15,000 active and energy-literate young people: our vision for working with the DofE
Author: Date: 26/11/2014
As an educational charity, the National Energy Foundation is always looking for ways to further knowledge and understanding of energy in buildings. This is true across all groups of people – even among those who, at the moment, are highly unlikely to be paying bills and taking responsibility for organising their own energy needs.
Energy Envoys for the future
Amongst those who fit this description, few must be as crucial to the future of our energy use as young people. The energy decision-makers of the future – currently in classrooms across the country – will, as a group, present a formidable force on the nature and use of our energy supply and demand over the period of their consumptive life.
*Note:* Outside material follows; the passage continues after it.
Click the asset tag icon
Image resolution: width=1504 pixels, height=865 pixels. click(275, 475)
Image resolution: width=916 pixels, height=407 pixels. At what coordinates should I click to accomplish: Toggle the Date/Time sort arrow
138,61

Engaging with them is a major opportunity and challenge.
We already have experience in the education sector. Previously, the Foundation had funding to take a Big Green Energy Machine across our region, pulling up in schools and presenting generation and efficiency options to students. This hands-on approach was incredibly popular, bringing real-life applications to pupils’ creative attention.
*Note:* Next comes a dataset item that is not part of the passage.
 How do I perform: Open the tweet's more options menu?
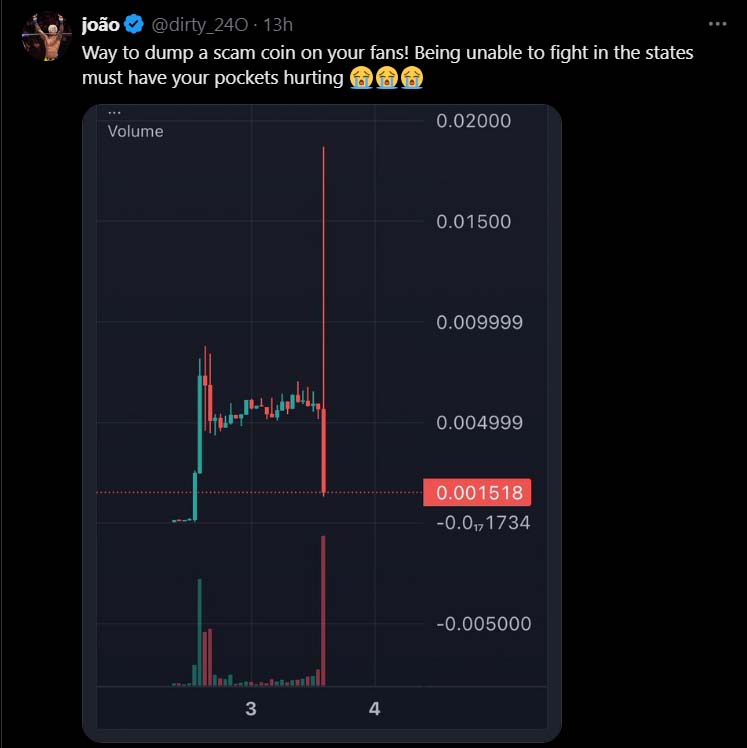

We’ve always started projects in this area with an optimism about this generation’s potential to be the energy solvers of the future. Why?
Repeated studies have suggested that millennials and post-millennials are amongst the most civic-minded and upbeat generations, when compared with all those of the 20th century. There’s a positivity associated with this generation – the ability to view their immediate tools as capable of resolving the problems which they and others face.
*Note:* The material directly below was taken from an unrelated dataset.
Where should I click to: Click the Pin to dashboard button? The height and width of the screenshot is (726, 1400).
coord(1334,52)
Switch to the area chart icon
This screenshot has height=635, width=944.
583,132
Far from the negativity often portrayed, more in-depth understanding demonstrates a confidence and competence which drills action – from the very local, where young people have supported the keeping open of local health facilities using social media campaigns to drive the message to their peers, right up towards the global, where they have been instrumental in driving action at international negotiations on climate.
But, in tune with the challenges of our current energy situation, there's a need for innovative approaches to break through and capture imagination. These generations are also the most ‘advertised to’ in history and have no shortage of things vying for their attention. We need to ensure that young people, despite not necessarily being bill payers themselves, know that they are more powerful than they think when it comes to energy in their homes, schools and all the buildings around them.
Working with The Duke of Edinburgh's Award, we're planning to support thousands of young people to become ‘Energy Envoys’. This is a scheme which will see award participants – which numbered 300,000 in 2013-14 – be given real, hands-on education about improving the use of energy in buildings. It’s all about empowerment, giving some of our most able and involved junior citizens the platform which they require to make the changes they know need to be made.
All DofE participants must undertake a volunteering activity as part of their award – this can extend anywhere from three to 18 months, depending on their level (Bronze, Silver or Gold) and their previous awards experience. We know that interested participants will have a variety of levels of experience and skills, as well as levels of enthusiasm. Therefore, we’re allowing their projects to be entirely directed by them (with a little support from us).
Our Energy Envoys project will consist of:
- A short educational programme, which will provide participants with an understanding of how energy use can be improved at a building level.
- Project ideas, which will illustrate how participants can engage with their local communities – this will extend directly from our work with local communities around the UK.
- Support and advice during the process of running projects, which will see participants given expert guidance from our team of energy specialists.
- Awards on completion of the best projects; thereby encouraging competition and innovation.
Our project is just getting started but, moving quickly, we’re aiming to be ready for the next academic year in September 2015.
With support from external parties, we hope to be able to ensure that this generation’s promise, on this one crucial issue, is fully realised.